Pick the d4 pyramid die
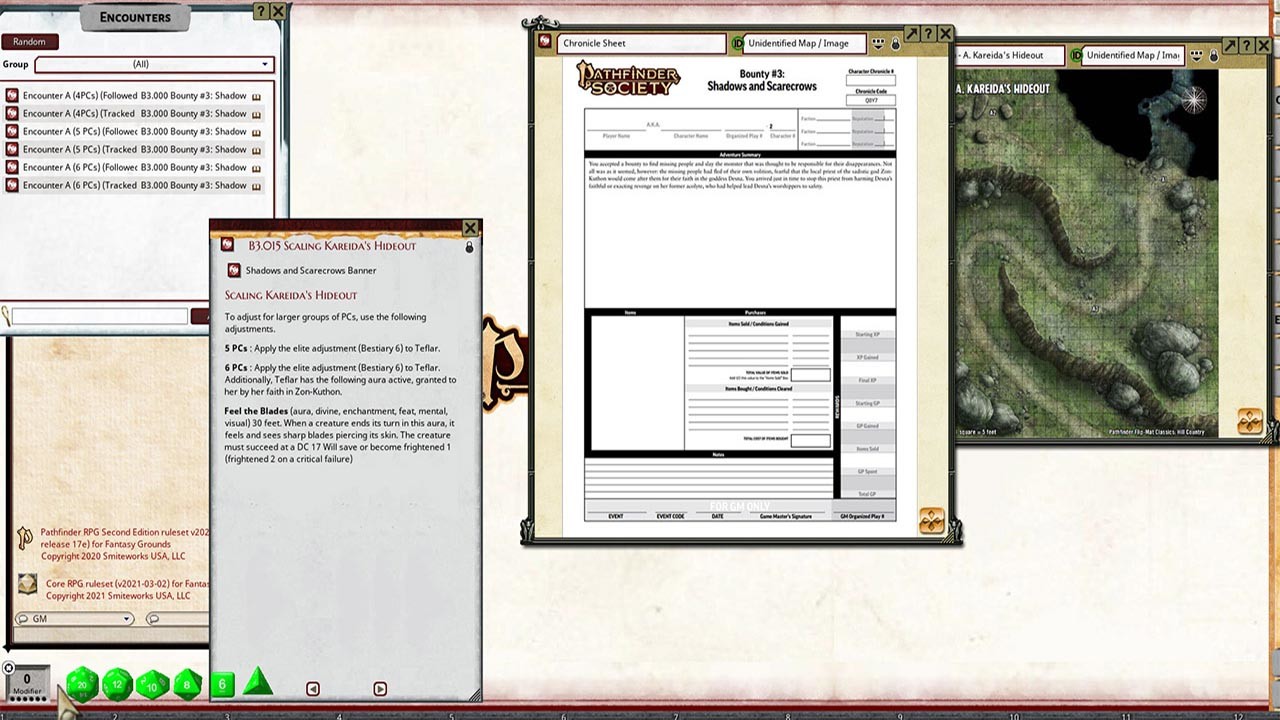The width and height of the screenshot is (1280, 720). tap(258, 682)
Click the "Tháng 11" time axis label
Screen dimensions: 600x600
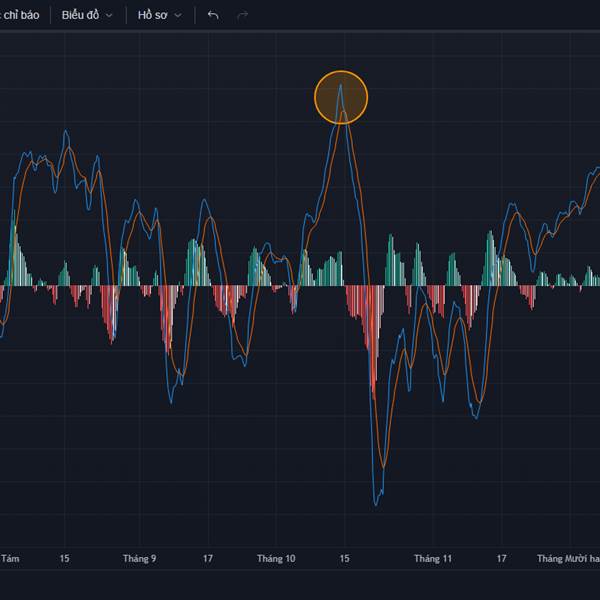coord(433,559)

·····

**Task description:** Switch "Pick" to "Select" in the listing above and write out its lines again with nothing else changed. Leave the pictures out.

**Task answer:**
Select the d4 pyramid die
The width and height of the screenshot is (1280, 720). tap(258, 682)
Click the "Tháng 11" time axis label
Screen dimensions: 600x600
coord(433,559)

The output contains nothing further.